■ Testo di partenza:
*-*-*
L'entrata in vigore del codice del consumo segna l‘ennesima modificazione del
codice civile, nella parte in cui erano state inserite le norme in materia di “contratti
dei consumatori" e in materia di vendita dei beni di consumo. Gli artt. 142 e 146,
comma I, lettera s, cancellano queste parti del codice civile riportando nuovamente
fuori dallo stesso le discipline ricordate.
L’operazione di scorporo, caldeggiata dal Consiglio di Stato nel suo parere, ha
il pregio di dare maggior ordine alla disciplina. Se il criterio era assemblare in un
unico testo tute le nonne settoriali per renderne più agevole il reperimento e la
conoscenza, non aveva senso lasciare fuori i contratti dei consumatori e la vendita dei
beni di consumo, Tale scelta pur se comprensibile, ha destato un timore e una critica.
Il timore è che sul piano ermeneutico porre le norme in materia di contratti del
consumatore fuori dal codice civile induca gli operatori dei diritto a negare la
presenza di un principio generale di tutela del contraente debole, quale potrebbe
essere il piccolo imprenditore nei confronti del grosso fornitore. Tale paventato esito
interpretativo discenderebbe dal carattere speciale del corpus normativo in
considerazione. A fugare tale ombra potrebbe avanzarsi una diversa prospettiva
ermeneutica.
*-*-*
■ Obiettivo A: Riporta parola per parola il passo del testo sul codice del consumo che va da "L'entrata in vigore" fino a "le discipline ricordate." incluso.
■ Obiettivo B: Secondo il testo sul codice del consumo, quale organo ha caldeggiato l'operazione di scorporo?
*-*-*
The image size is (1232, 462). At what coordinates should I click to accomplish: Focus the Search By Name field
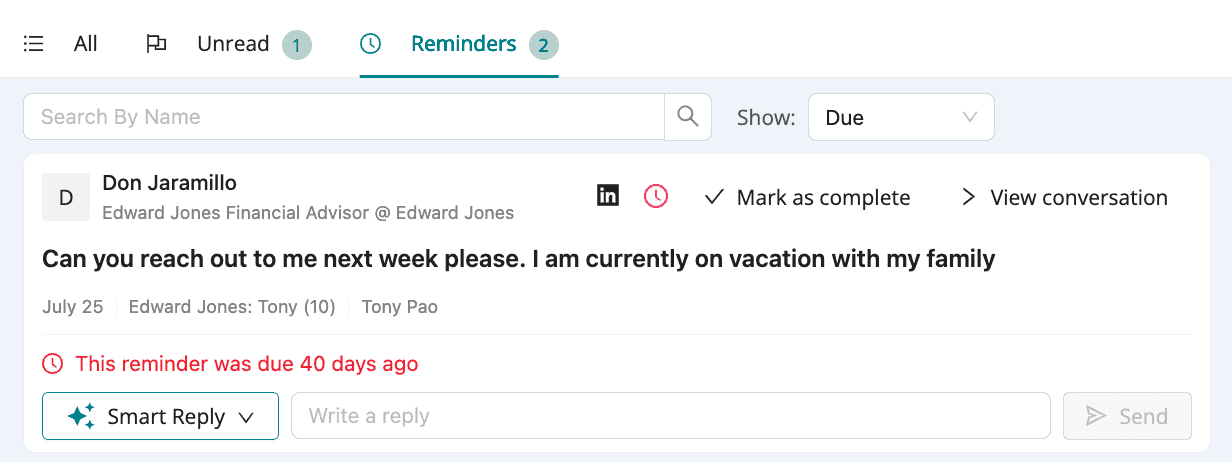pos(344,117)
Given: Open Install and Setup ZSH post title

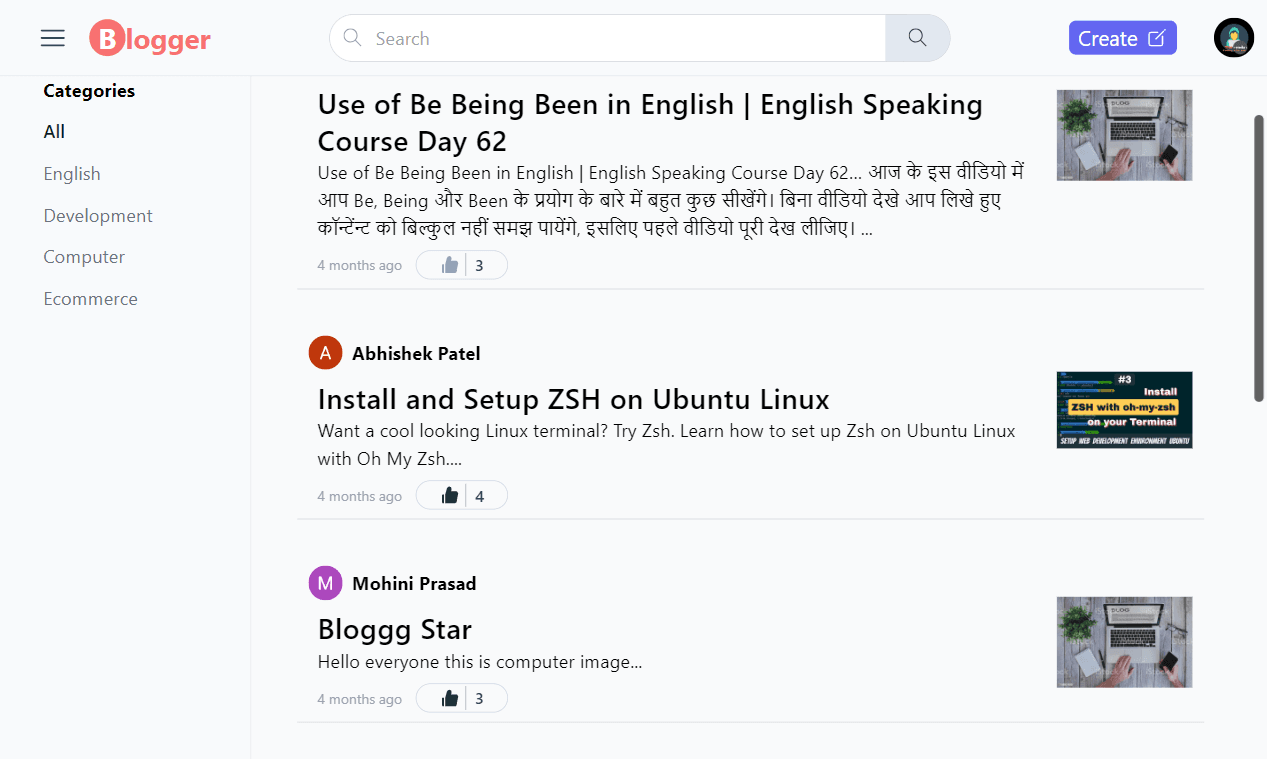Looking at the screenshot, I should coord(573,399).
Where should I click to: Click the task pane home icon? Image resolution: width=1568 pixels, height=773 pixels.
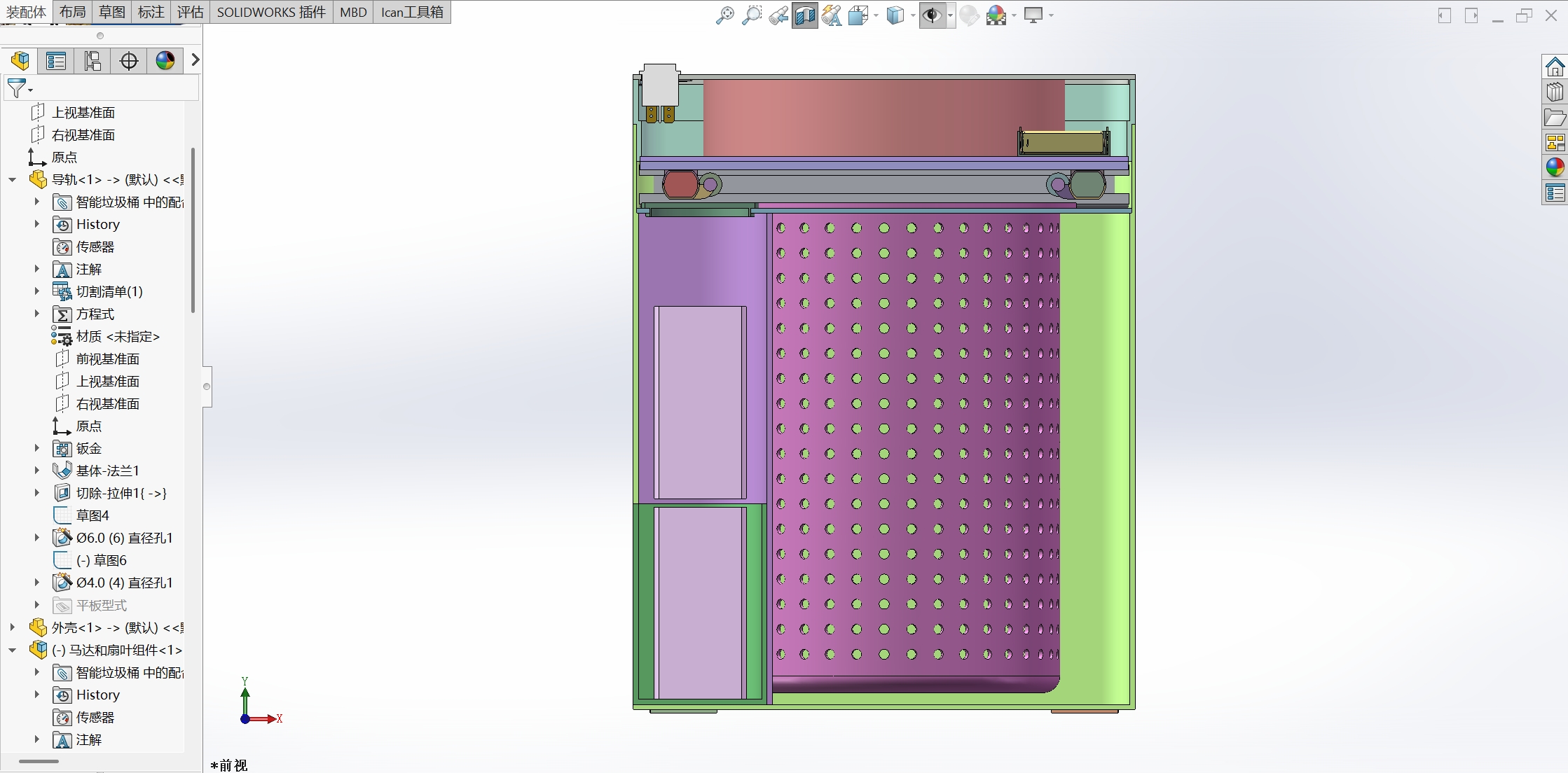coord(1555,67)
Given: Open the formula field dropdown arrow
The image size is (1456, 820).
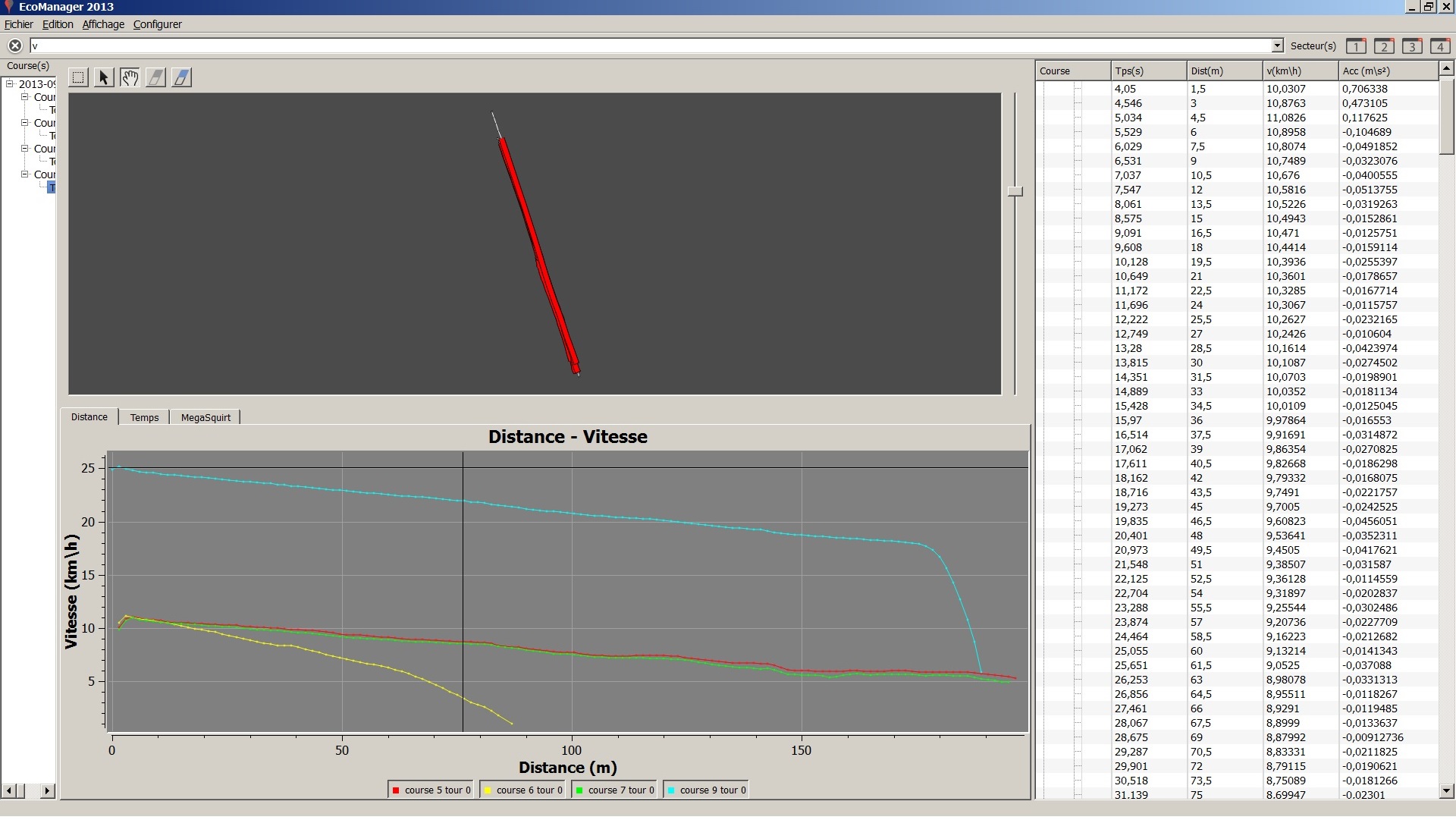Looking at the screenshot, I should pos(1277,46).
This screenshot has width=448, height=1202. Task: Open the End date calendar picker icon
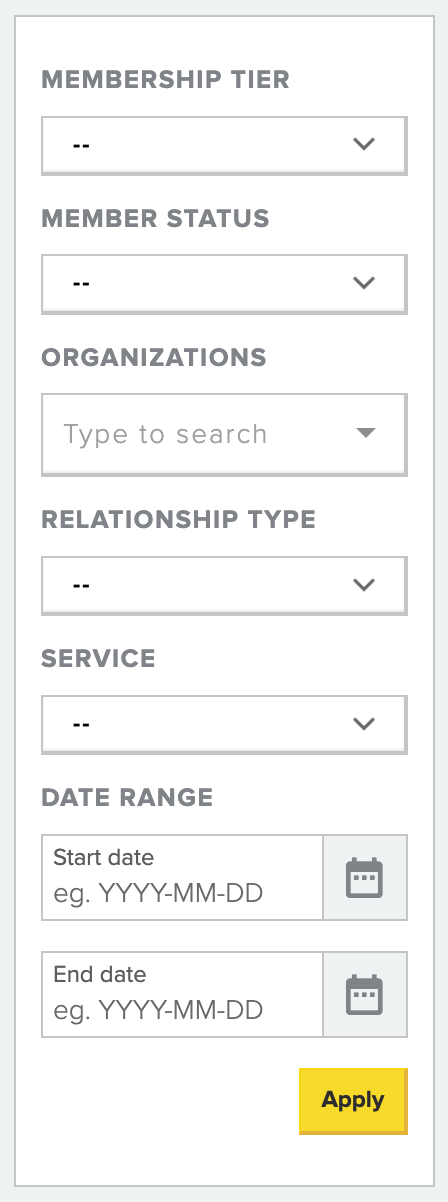(x=365, y=994)
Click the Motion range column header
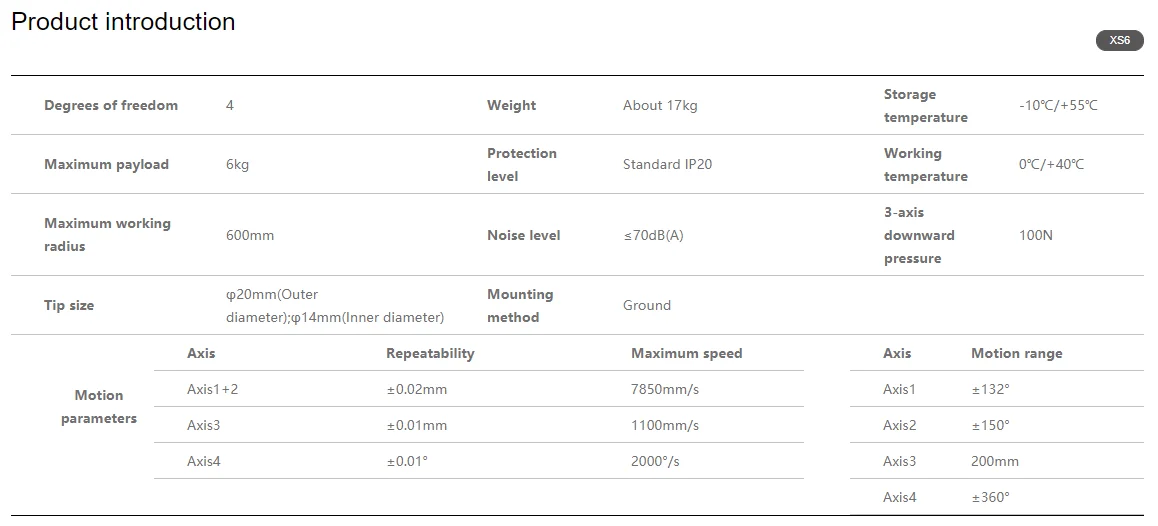Viewport: 1158px width, 526px height. click(1016, 353)
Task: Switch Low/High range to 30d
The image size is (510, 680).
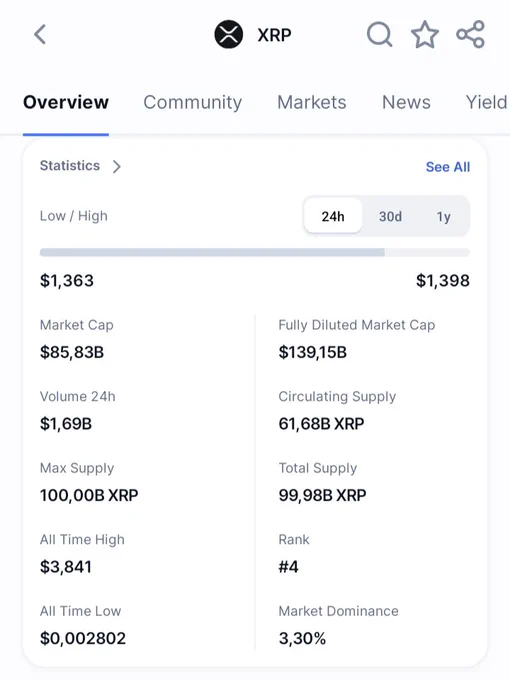Action: click(390, 216)
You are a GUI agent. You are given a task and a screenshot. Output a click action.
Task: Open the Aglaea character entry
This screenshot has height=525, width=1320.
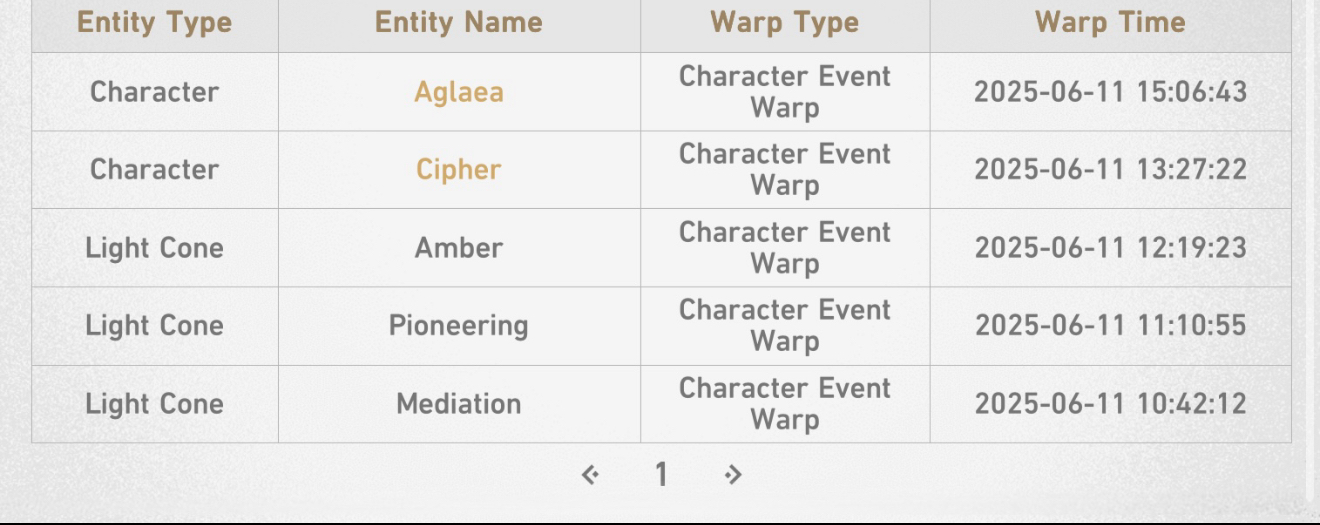[x=459, y=92]
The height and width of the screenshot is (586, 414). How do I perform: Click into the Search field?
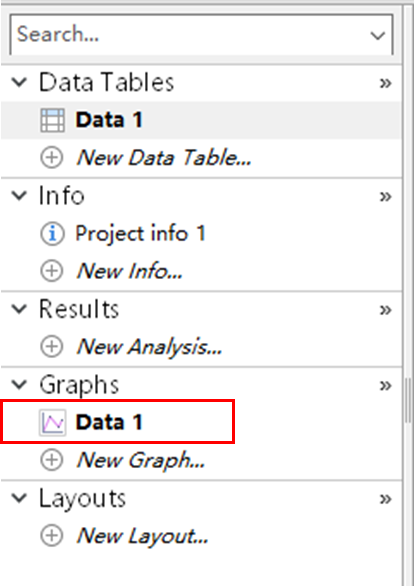point(191,35)
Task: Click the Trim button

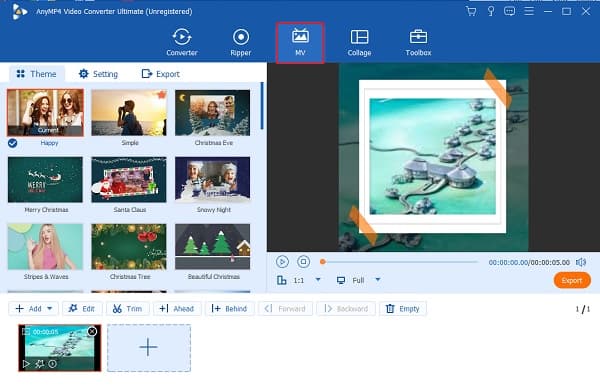Action: [127, 308]
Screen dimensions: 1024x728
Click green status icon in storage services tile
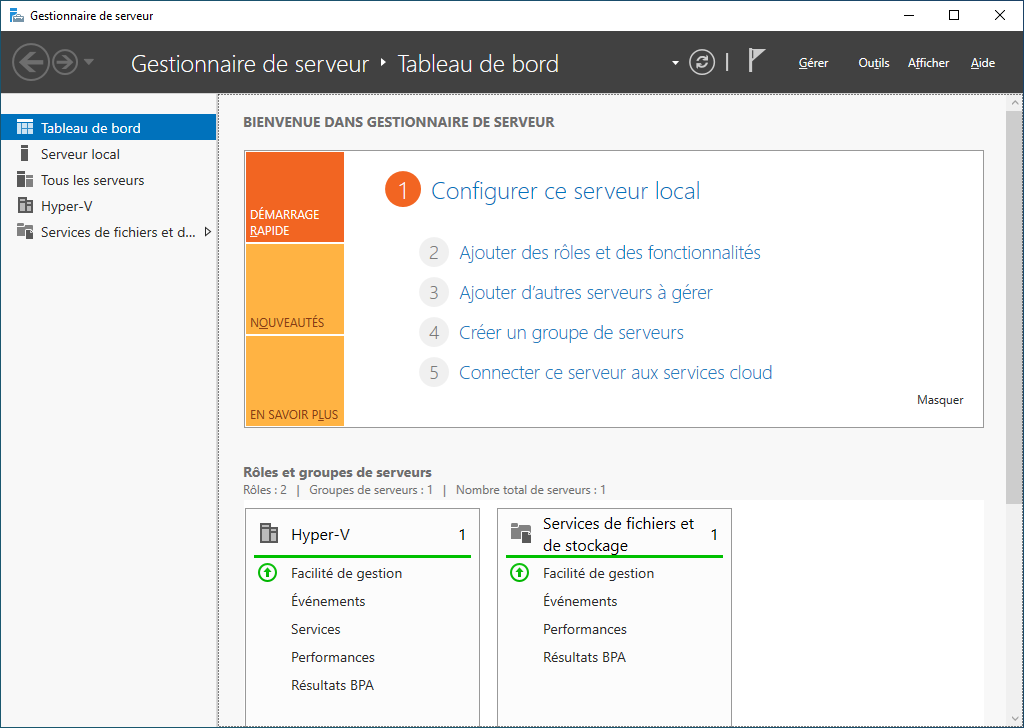[519, 573]
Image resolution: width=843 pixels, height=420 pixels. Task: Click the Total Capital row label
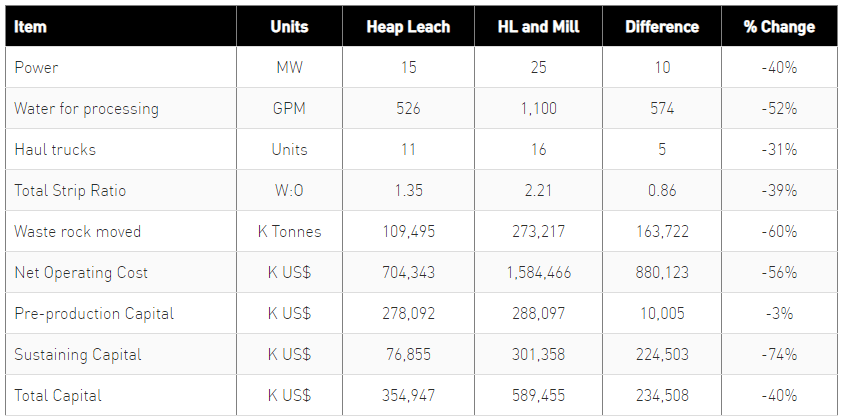58,395
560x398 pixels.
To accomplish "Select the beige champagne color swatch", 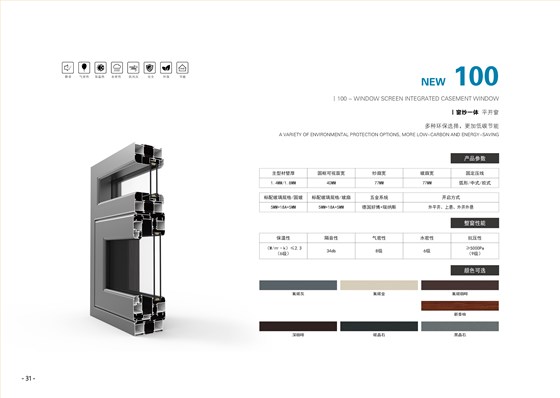I will (379, 285).
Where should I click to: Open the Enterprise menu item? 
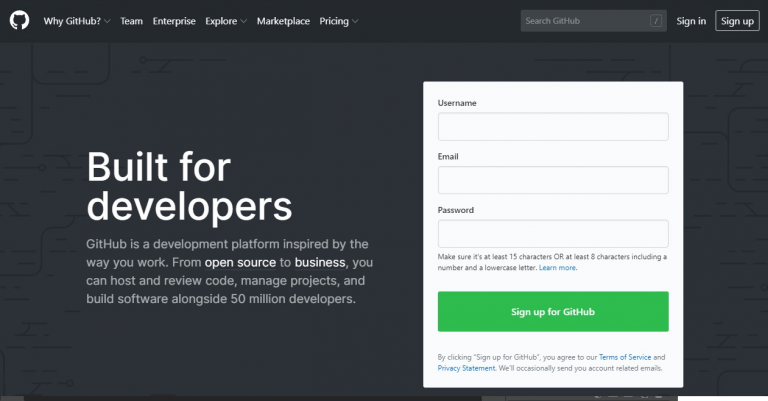pyautogui.click(x=174, y=21)
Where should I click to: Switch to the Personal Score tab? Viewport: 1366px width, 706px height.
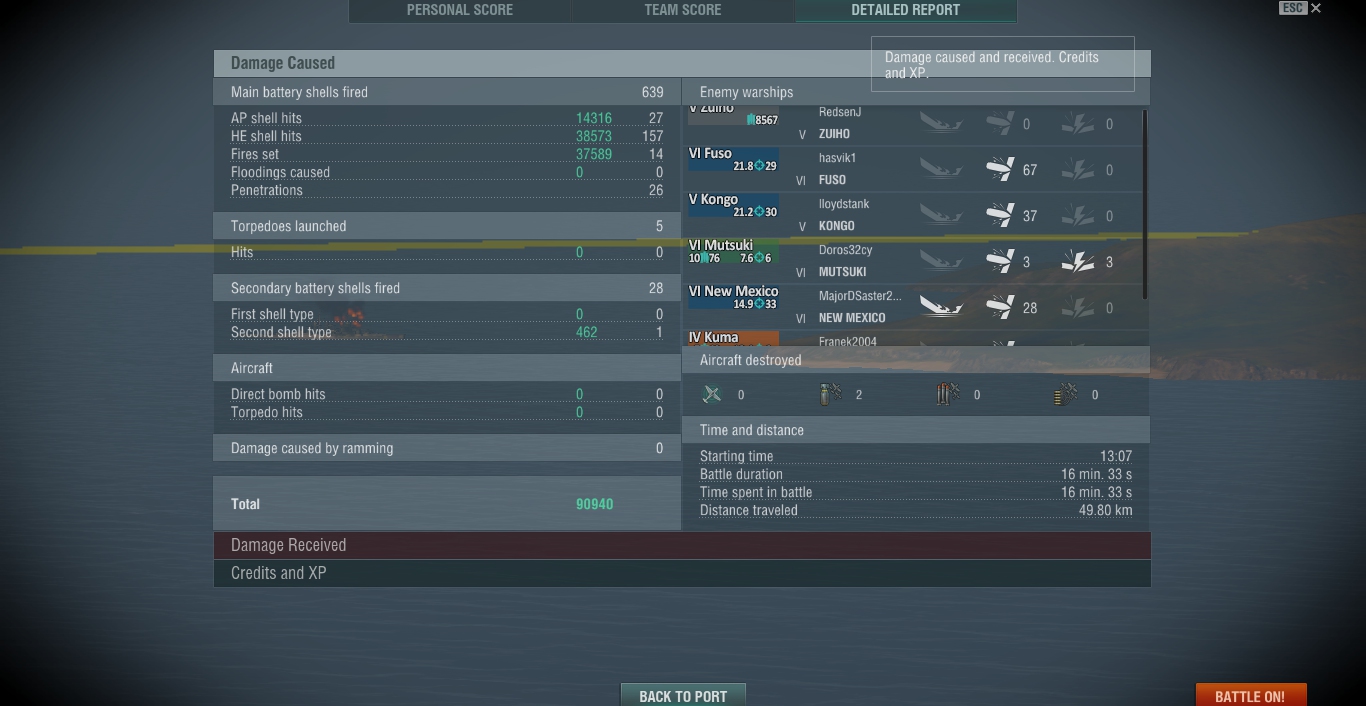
*-*-*
■ Soluzione completa A:
L'entrata in vigore del codice del consumo segna l‘ennesima modificazione del
codice civile, nella parte in cui erano state inserite le norme in materia di “contratti
dei consumatori" e in materia di vendita dei beni di consumo. Gli artt. 142 e 146,
comma I, lettera s, cancellano queste parti del codice civile riportando nuovamente
fuori dallo stesso le discipline ricordate.

■ Soluzione completa B: Il Consiglio di Stato, nel suo parere.